Sita’s multivalence

To feminists, she is a woman who will not live a lie

Updated - May 22, 2017 03:56 pm IST

Sita remains one of the multivalent characters in our myths. To some, she is a goddess. To the patriarchy, she embodies the perfect wife who submissively follows her husband into exile and then bears the burden of his obligations as a king. And to feminists, she is a woman who will not live a lie and who, after uniting her sons with their father, disappears forever on her own terms.

In all of these aspects, we are used to seeing Sita as a relational person – she is a wife, a daughter, a mother, a daughter-in-law – and we read her actions in these various roles as we choose. But there is at least one moment in the Valmiki Ramayana where she speaks as herself, as a woman of independent thought and deep conviction.

Rama and Sita have just begun their time in the forest. They have left the settlements of the sages behind and have moved further away from the city, into the Dandaka, where rakshasas roam freely and monsters lurk. Sita opens up a most unexpected conversation with Rama about the weapons that he and his brother carry, despite having adopted the conduct and attitude of ascetics. She is concerned that because of their passions, men succumb to the weakness of ‘. . . inflicting violence and cruelty upon other beings without reason or enmity” and because Rama is a kshatriya, the mere presence of his weapons lead him to violence.
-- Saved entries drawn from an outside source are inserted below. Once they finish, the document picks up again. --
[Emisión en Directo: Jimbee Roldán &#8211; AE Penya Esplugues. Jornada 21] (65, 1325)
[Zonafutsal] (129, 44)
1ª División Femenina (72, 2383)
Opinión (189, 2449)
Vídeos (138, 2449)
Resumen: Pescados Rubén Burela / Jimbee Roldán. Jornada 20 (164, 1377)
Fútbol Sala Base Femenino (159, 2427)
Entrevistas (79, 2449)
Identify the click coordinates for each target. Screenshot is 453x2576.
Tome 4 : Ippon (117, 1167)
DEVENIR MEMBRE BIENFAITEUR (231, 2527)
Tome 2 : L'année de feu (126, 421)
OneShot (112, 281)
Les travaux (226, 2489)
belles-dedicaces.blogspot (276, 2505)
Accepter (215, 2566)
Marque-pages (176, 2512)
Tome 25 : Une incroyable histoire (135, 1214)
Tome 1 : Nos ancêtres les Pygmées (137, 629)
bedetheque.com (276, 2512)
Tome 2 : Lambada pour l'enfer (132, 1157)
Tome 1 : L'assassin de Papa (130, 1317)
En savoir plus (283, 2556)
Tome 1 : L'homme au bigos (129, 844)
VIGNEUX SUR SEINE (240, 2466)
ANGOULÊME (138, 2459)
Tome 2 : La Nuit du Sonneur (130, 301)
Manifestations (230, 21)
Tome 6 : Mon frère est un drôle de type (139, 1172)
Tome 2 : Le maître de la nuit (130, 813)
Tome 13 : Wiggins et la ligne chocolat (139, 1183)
Sita tells him that, in the forest, kshatriyas should use their bows only to protect the oppressed. Almost dismissively, Rama agrees with her and reminds her that he is here to secure the safety of the sages and that his weapons are appropriate, even in this ascetic circumstance. Soon after, Shurpanakha appears and the violence that Lakshmana unleashes upon her has catastrophic consequences.

Sita’s plea is not strictly one for non-violence. She seems to suggest that there can be times when violence is needed and is perhaps, justified. Her concern is for the innocent who can be victims both of righteous and unrighteous violence. She also urges Rama to behave in accordance with his situation and the circumstance, telling him that he can revert to be being a full-blooded kshatriya when they return to Ayodhya. In a larger view, Sita is actually telling Rama that the practice of one’s dharma needs to include sensitivity rather than a dogmatic inflexibility towards what is considered to be right. Most important, Sita is speaking here as a human being, as a woman reacting to the potential for violence that is close to her. Whoever we are, feminist or otherwise, this is a Sita with whom we can all empathise.

The writer works with myth, epic and the story traditions of the sub-continent.